Quanto saranno determinanti i vaccini per scongiurare una terza ondata?

«Il vaccino è una grandissima scommessa perché pone dei problemi di carattere logistico non indifferenti. È chiaro che sarà una grandissima scommessa che se riusciamo a vincere ci porterà non soltanto il beneficio della vaccinazione, ma anche di una infrastruttura che funziona. Quanto all’impatto sui nuovi casi e sulla diffusione della malattia, sarà tutto da vedere, perché ci sarà una selezione dei soggetti da vaccinare e non mi aspetto realisticamente che il vaccino possa incidere pesantemente. Ancora sarà necessario avere un atteggiamento di grandissima cautela sul piano dei comportamenti.

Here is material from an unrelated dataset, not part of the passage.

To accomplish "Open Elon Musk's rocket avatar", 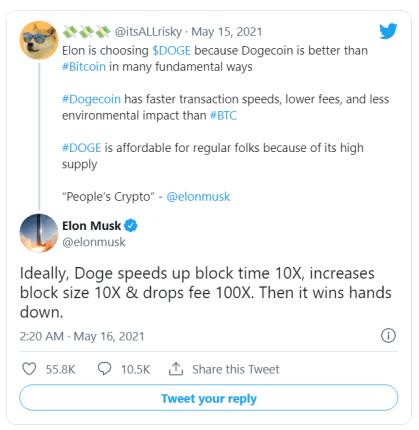I will point(39,233).
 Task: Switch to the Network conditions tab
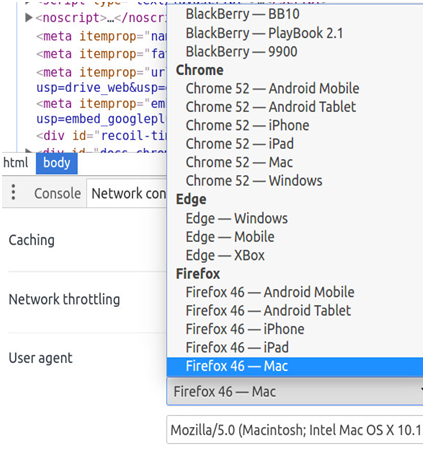coord(128,193)
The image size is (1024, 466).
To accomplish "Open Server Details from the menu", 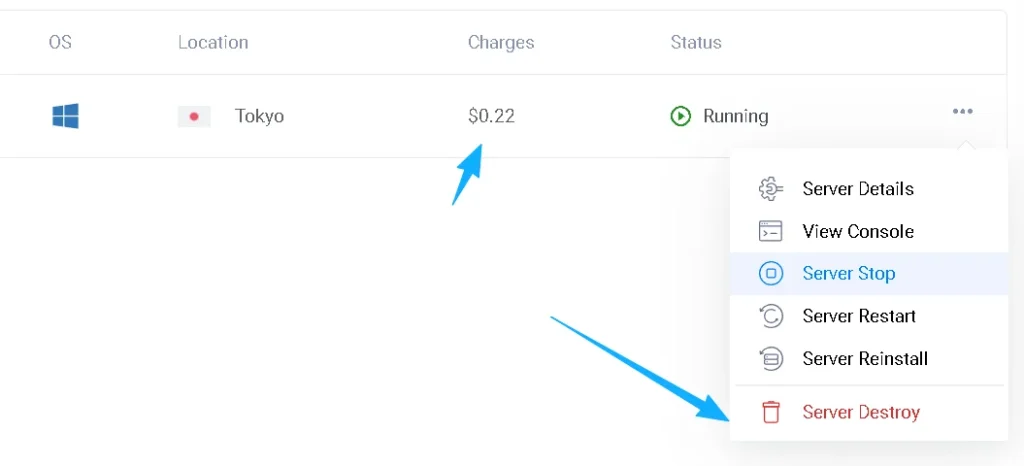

Diffondere la falsa speranza che il vaccino ci salverà significa tralasciare tutto quello che dobbiamo ancora fare per contenere la diffusione virus».

Altre chiusure? 

«La chiusura diventa indispensabile quando la situazione epidemiologica si fa come quella che abbiamo sperimentato tra ottobre e novembre. Numeri alla mano, per aumentare di 56 mila casi ci sono voluti 4 giorni, dal 18 novembre al picco del 22 di novembre. In dodici giorni successivi non siamo riusciti a ridurre il totale neppure di 50 mila unità: se noi cresciamo in un giorno, ce ne vogliono 3 o 4 per tornare al valore precedente. L’obiettivo non è necessariamente quello di chiudere, ma quello di avere atteggiamenti molto cauti – e ha fatto benissimo il governo a introdurre restrizioni nel periodo natalizio – e poi, lentamente, quando comincerà a diminuire in maniera costante la curva, si potrà pensare di riprendere una vita più libera e più ordinaria, sempre indossando le mascherine e adottando le necessarie cautele».

Secondo lei, la riapertura delle scuole il 7 gennaio è prematura? Rischia di far salire nuovamente i casi?

«Guardando i dati mi ero resa conto che la curva era ricominciata a salire 14 giorni dopo la riapertura delle scuole. Noi sappiamo che i bambini hanno una sensibilità più bassa al virus e il problema sono gli adulti che li portano. Insomma, il problema non è tanto all’interno delle aule, quanto a tutto l’indotto che la riapertura delle scuole implica. Però, non riaprire la scuola significa consegnare alla popolazione e al resto del mondo l’idea di un paese che non sa intervenire, quindi penso che sia importante farlo, ma non allo sbaraglio».